Les expériences internationales montrent d’ailleurs que les pays qui progressent le plus rapidement ne sont pas nécessairement ceux qui produisent le plus d’études ou qui disposent du plus grand nombre de commissions d’experts. Ce sont avant tout ceux qui savent convertir la connaissance en décision, la décision en réforme et la réforme en résultats mesurables.

La Chine, la Corée du Sud ou Singapour, n’ont pas bâti leur réussite éducative sur la seule qualité de leurs diagnostics. Ils ont, surtout, développé une capacité remarquable à anticiper les mutations économiques et technologiques, puis, à adapter, rapidement, leurs systèmes de formation aux besoins futurs de leurs sociétés.

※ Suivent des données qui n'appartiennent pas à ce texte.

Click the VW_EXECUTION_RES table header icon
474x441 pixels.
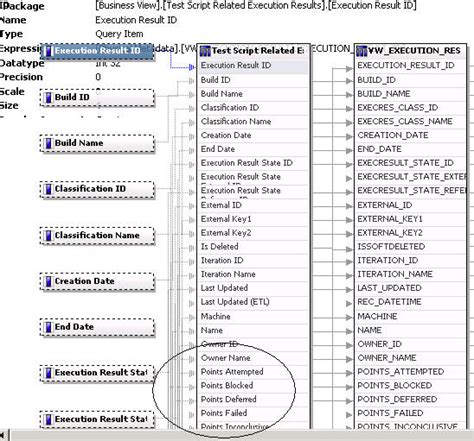[x=362, y=51]
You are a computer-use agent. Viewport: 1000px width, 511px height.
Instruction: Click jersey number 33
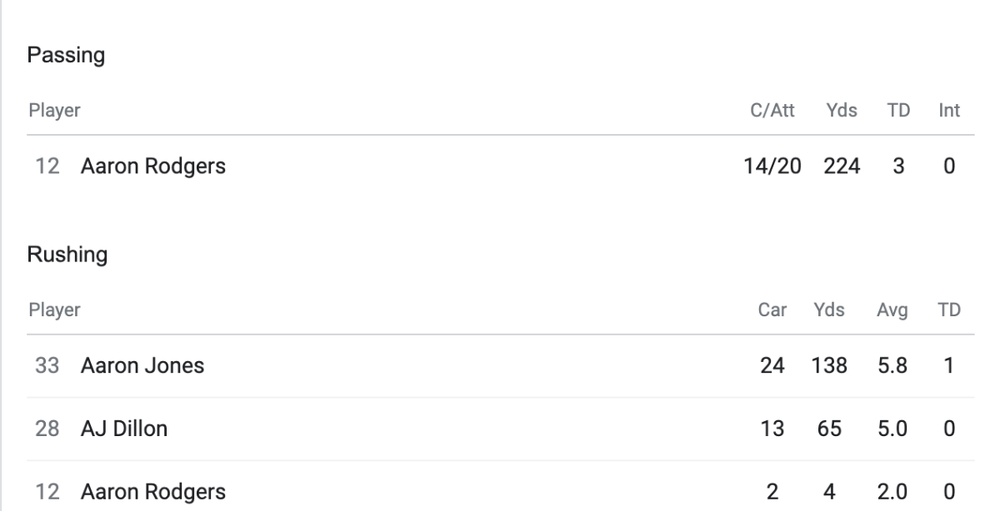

Le véritable défi du Maroc n’est donc plus de savoir ce qui ne fonctionne pas dans son système éducatif. Les analyses existent et les constats sont largement partagés. La question est désormais de savoir avec quelle rapidité et quelle détermination les recommandations produites pourront être traduites en politiques publiques concrètes.
Car dans un monde transformé par l’intelligence artificielle, la robotique et l’économie de la connaissance, le temps de l’éducation n’est plus celui de l’administration. Chaque année perdue, aujourd’hui, risque de se payer demain par une génération insuffisamment préparée aux exigences du futur.
C’est à cette aune que sera, finalement, jugée la pertinence des travaux du Conseil supérieur de l’éducation : Non pas à la qualité des rapports produits, mais, à leur capacité à inspirer les transformations dont le Maroc a besoin pour préparer ses enfants aux défis de 2040 et au-delà.